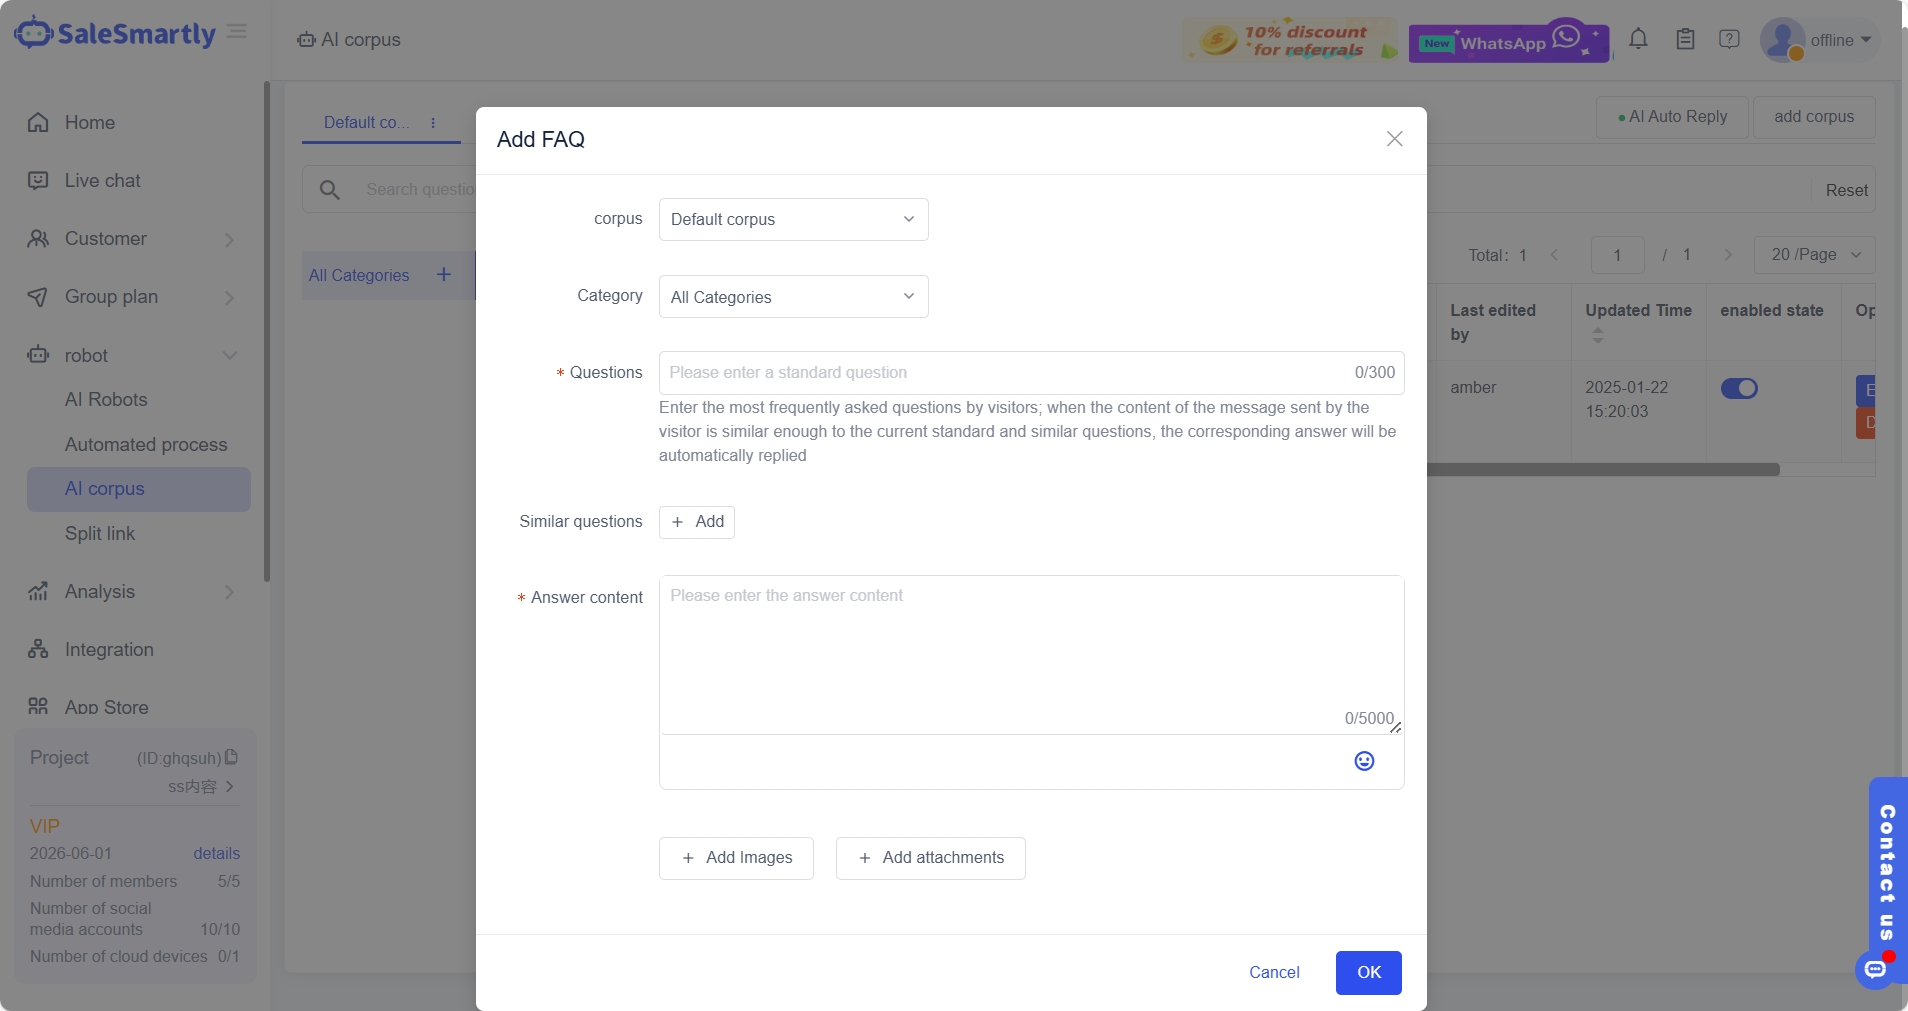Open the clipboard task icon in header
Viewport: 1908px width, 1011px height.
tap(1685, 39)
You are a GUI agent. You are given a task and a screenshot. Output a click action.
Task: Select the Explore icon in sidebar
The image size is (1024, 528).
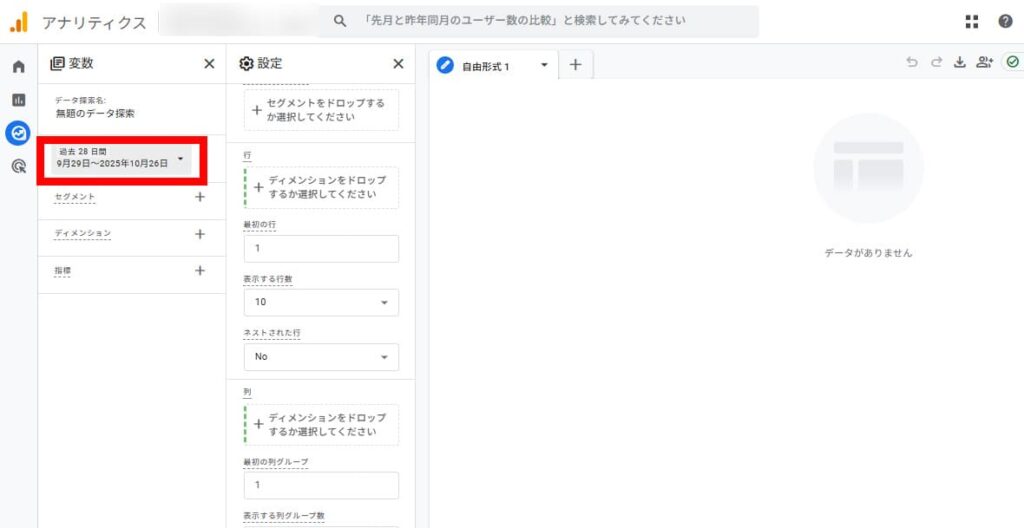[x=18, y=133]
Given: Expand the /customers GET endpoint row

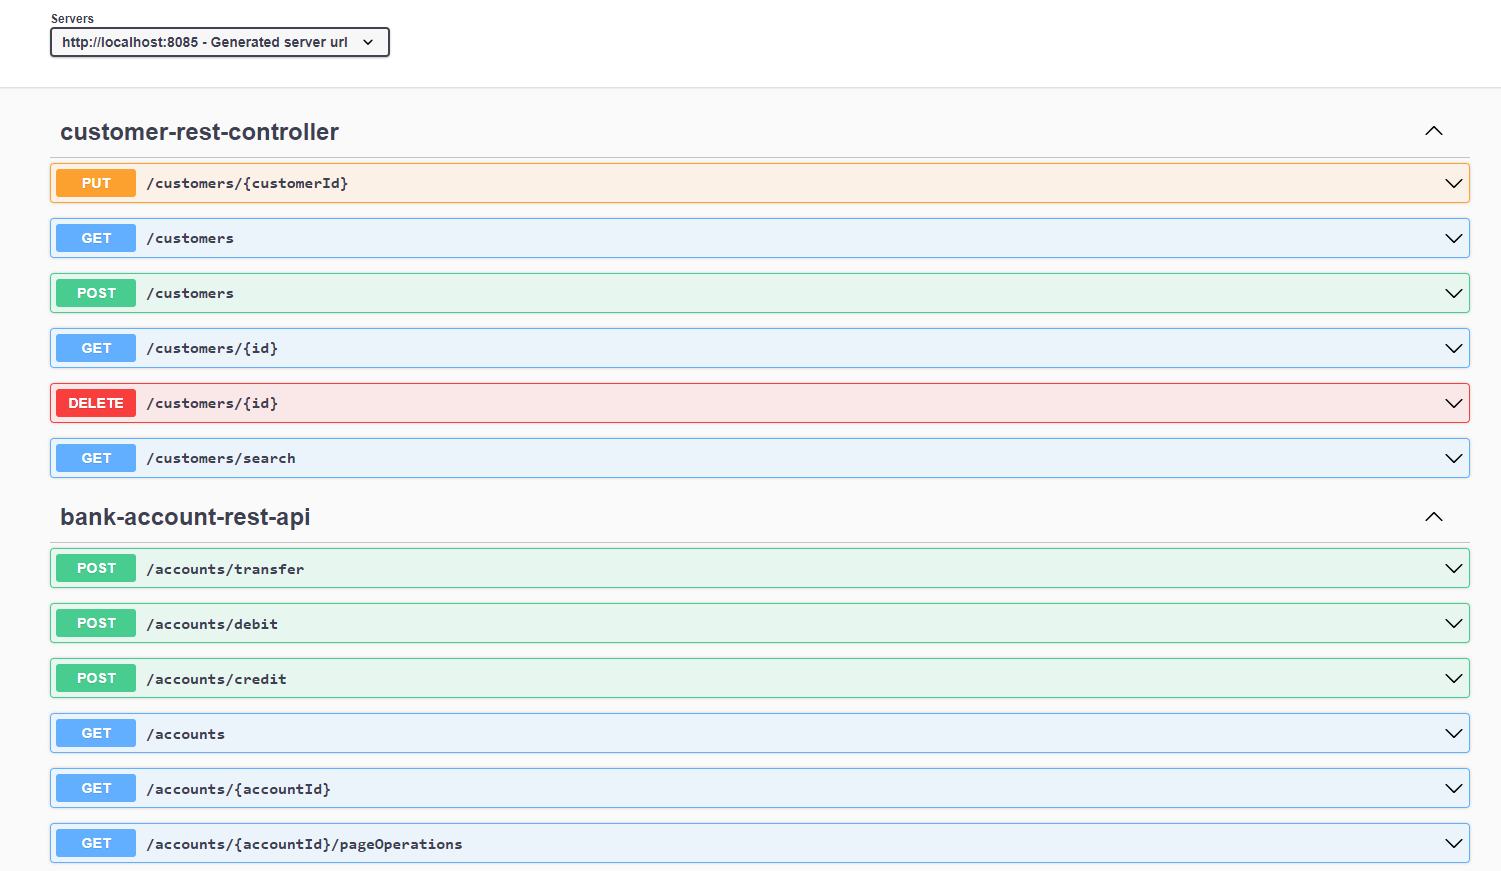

---

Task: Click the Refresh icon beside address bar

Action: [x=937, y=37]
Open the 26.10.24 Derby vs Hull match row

---

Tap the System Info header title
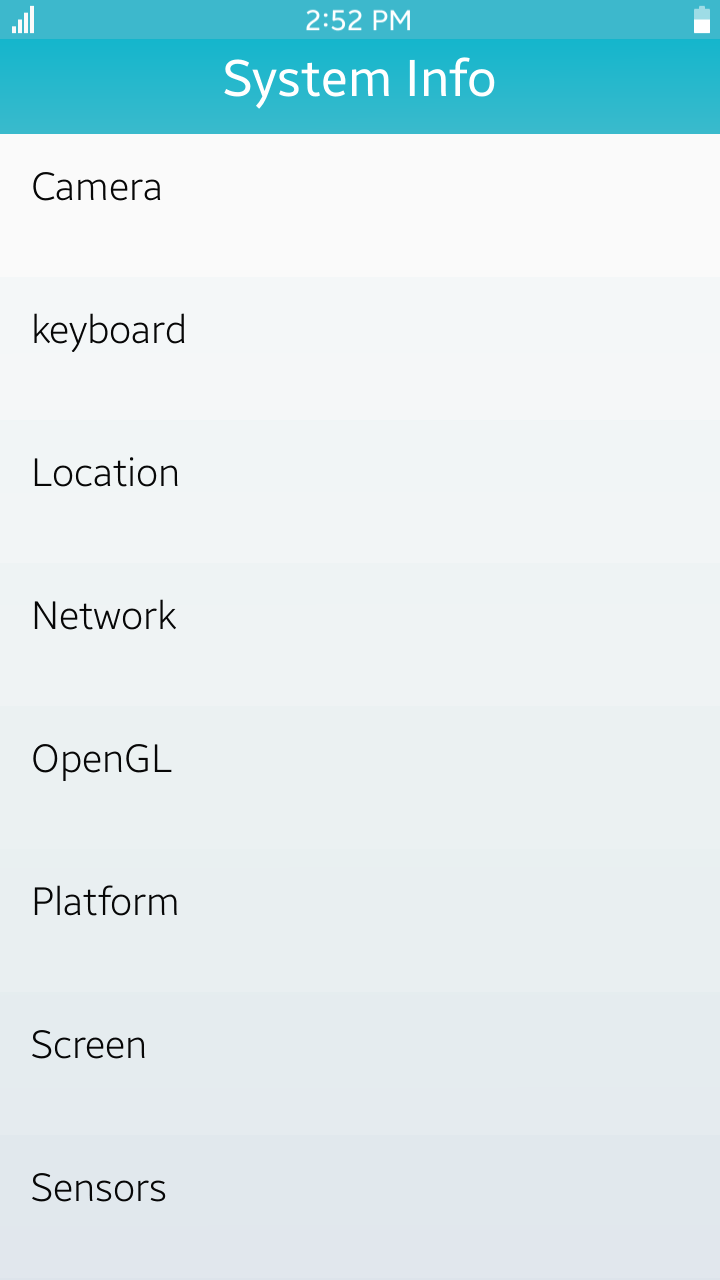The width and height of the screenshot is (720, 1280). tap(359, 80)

*Task statement*.
Please transcribe exactly the part of the records that opens with the line containing "You are a GUI" and closes with the line containing "Given: Expand the /customers GET endpoint row", both ends included, and leave out the pictures.

*Exercise answer*.
You are a GUI agent. You are given a task and a screenshot. Output a click action.
Task: Select the Explore icon in sidebar
The image size is (1024, 528).
[x=18, y=133]
Given: Expand the /customers GET endpoint row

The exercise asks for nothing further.